• **EXERCISE**:
From start to finish, set down the entries below exactly, leaving out the pictures.

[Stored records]
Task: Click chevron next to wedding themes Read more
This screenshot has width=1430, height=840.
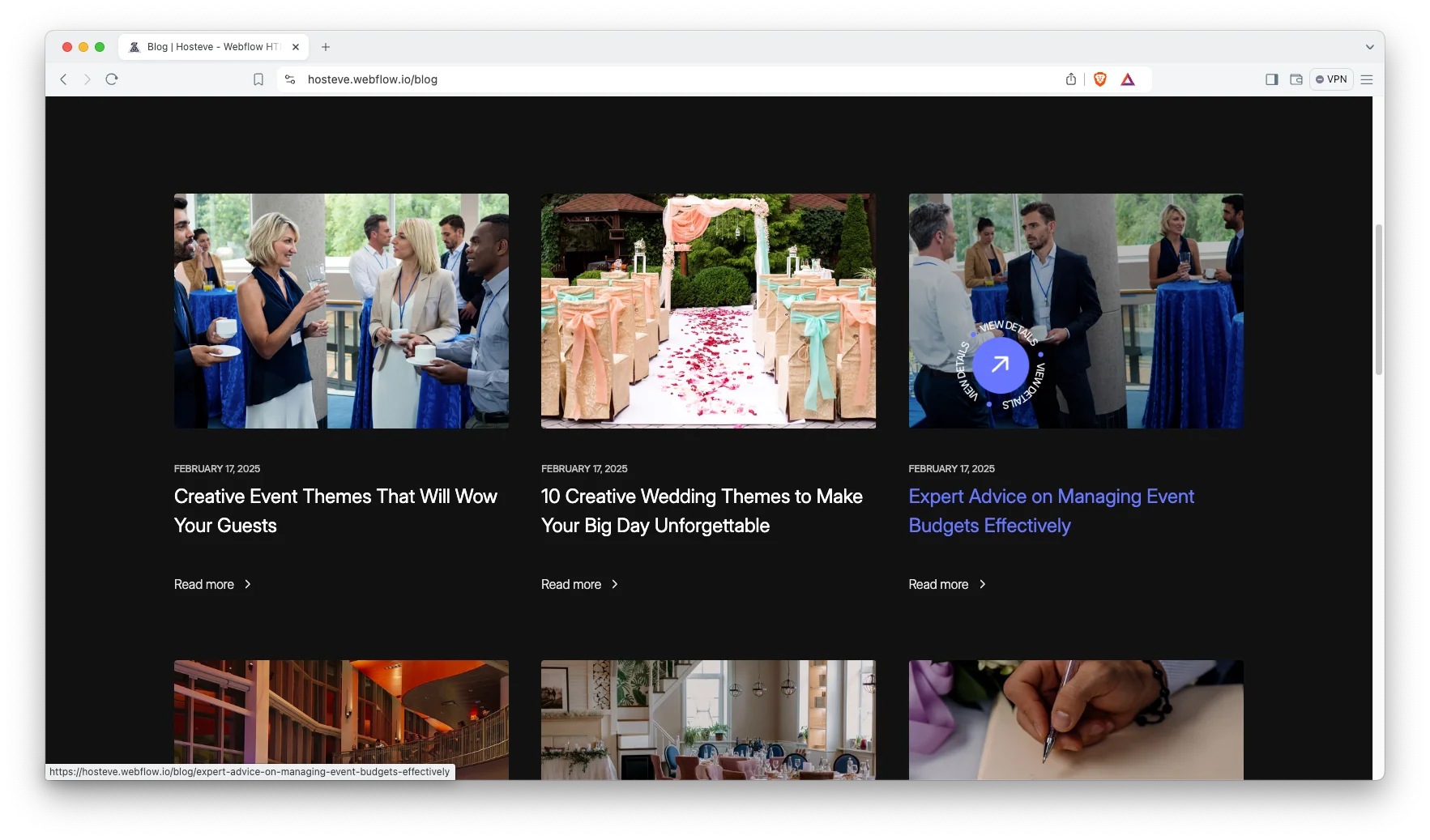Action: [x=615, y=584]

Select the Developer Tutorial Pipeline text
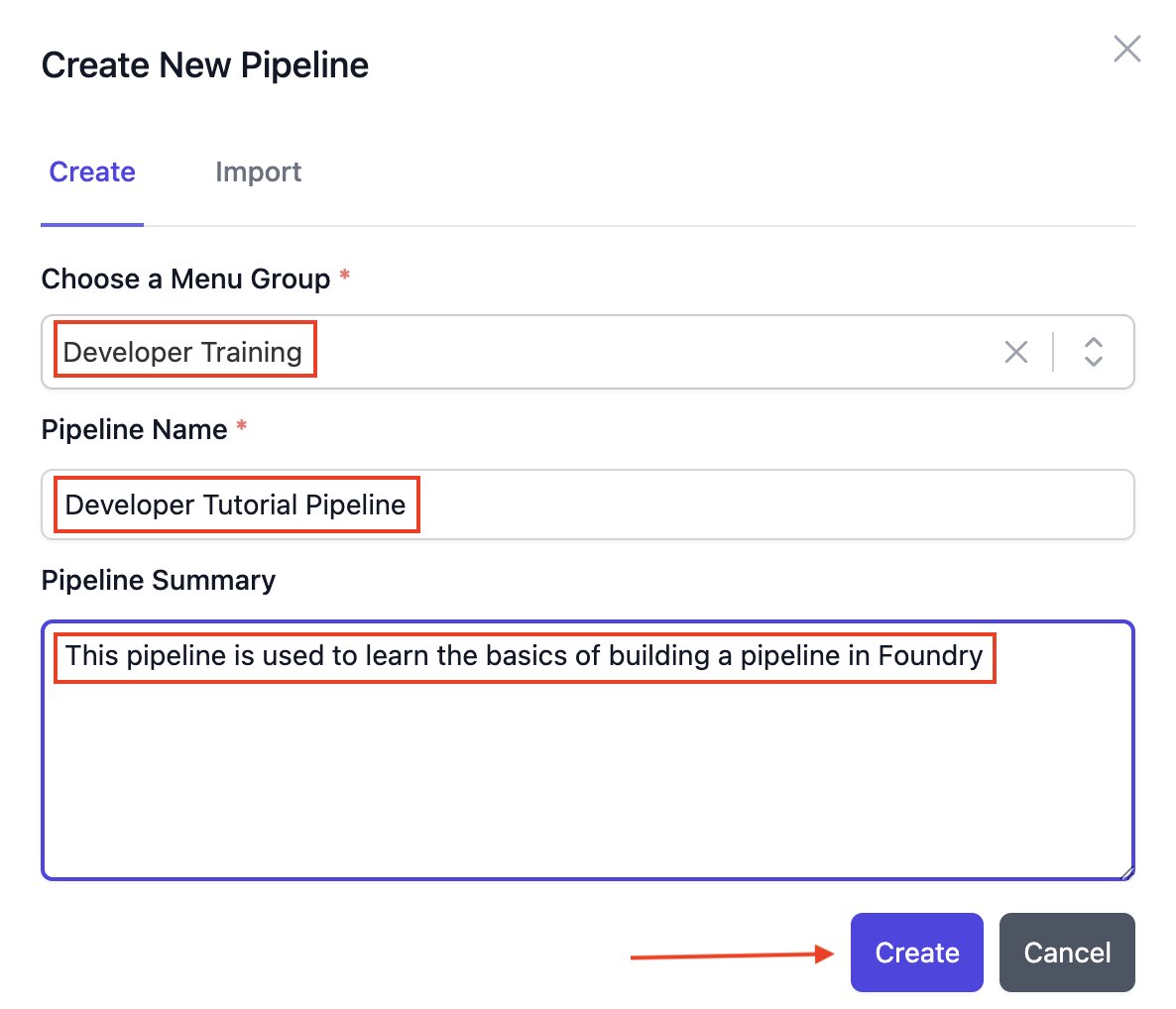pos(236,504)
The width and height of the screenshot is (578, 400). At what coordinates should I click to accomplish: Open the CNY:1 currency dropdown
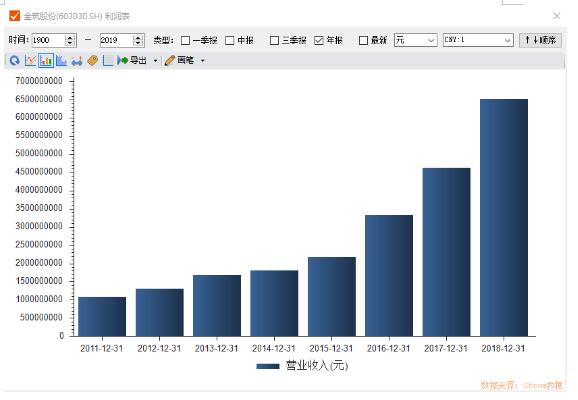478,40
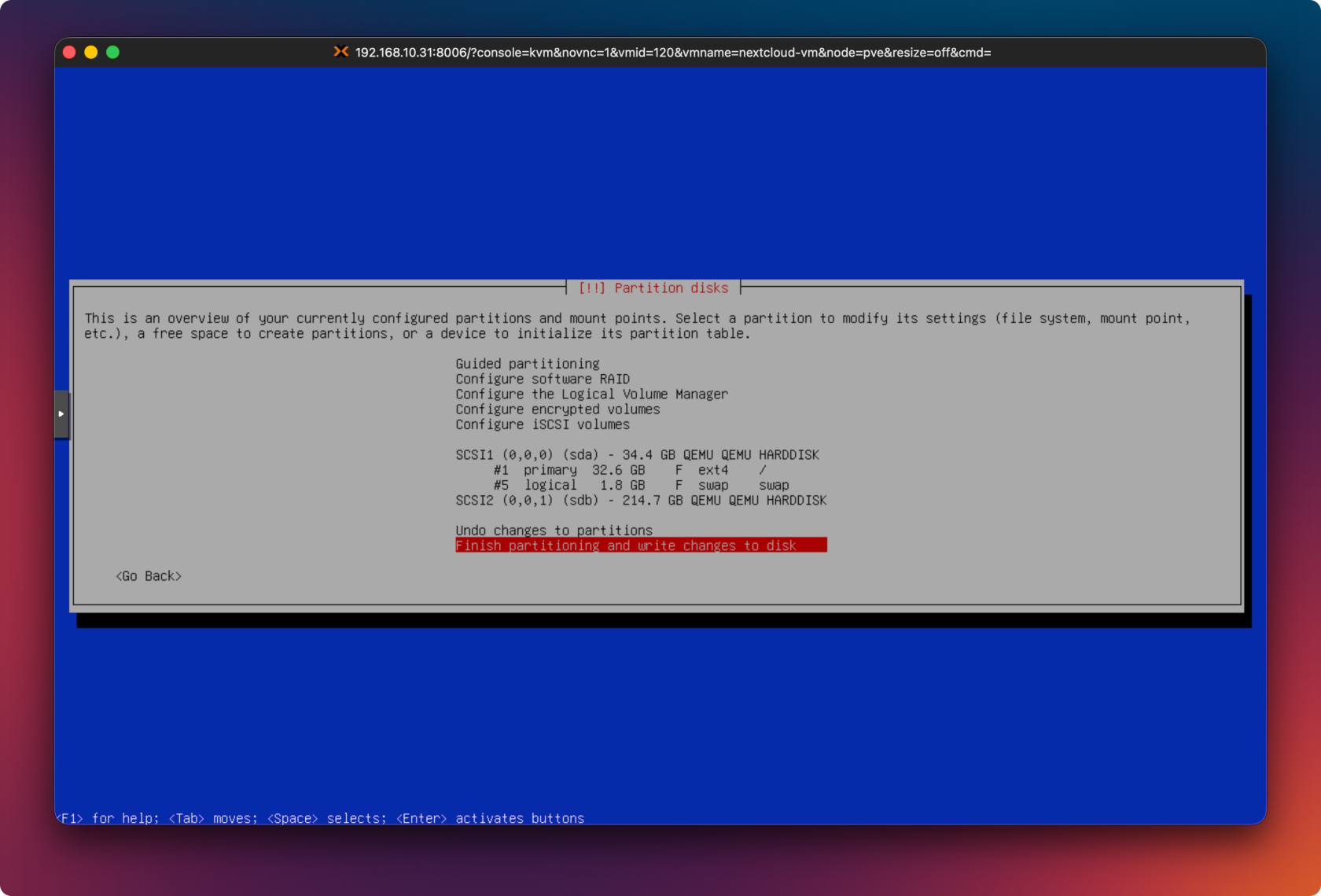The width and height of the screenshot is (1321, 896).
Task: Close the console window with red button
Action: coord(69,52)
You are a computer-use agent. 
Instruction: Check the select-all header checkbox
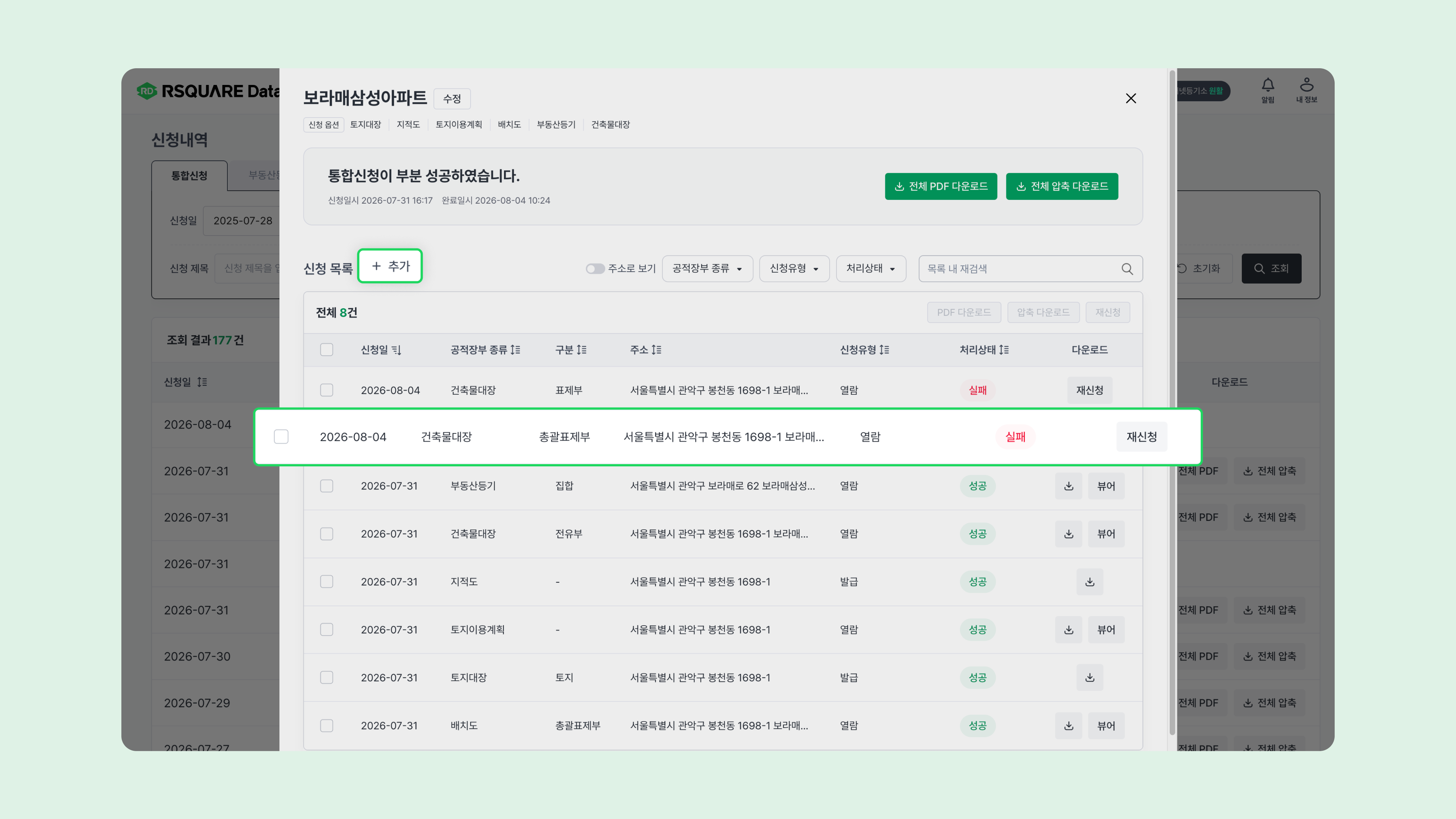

• **ANSWER FOR THE TASK**:
Task: Click chevron next to wedding themes Read more
This screenshot has width=1430, height=840.
Action: [x=615, y=584]

Select the Developer Tutorial Pipeline text
pos(236,504)
The width and height of the screenshot is (578, 400). At what coordinates should I click to accomplish: Open the CNY:1 currency dropdown
478,40
The width and height of the screenshot is (1321, 896).
Task: Close the console window with red button
Action: coord(69,52)
You are a computer-use agent. 
Instruction: Check the select-all header checkbox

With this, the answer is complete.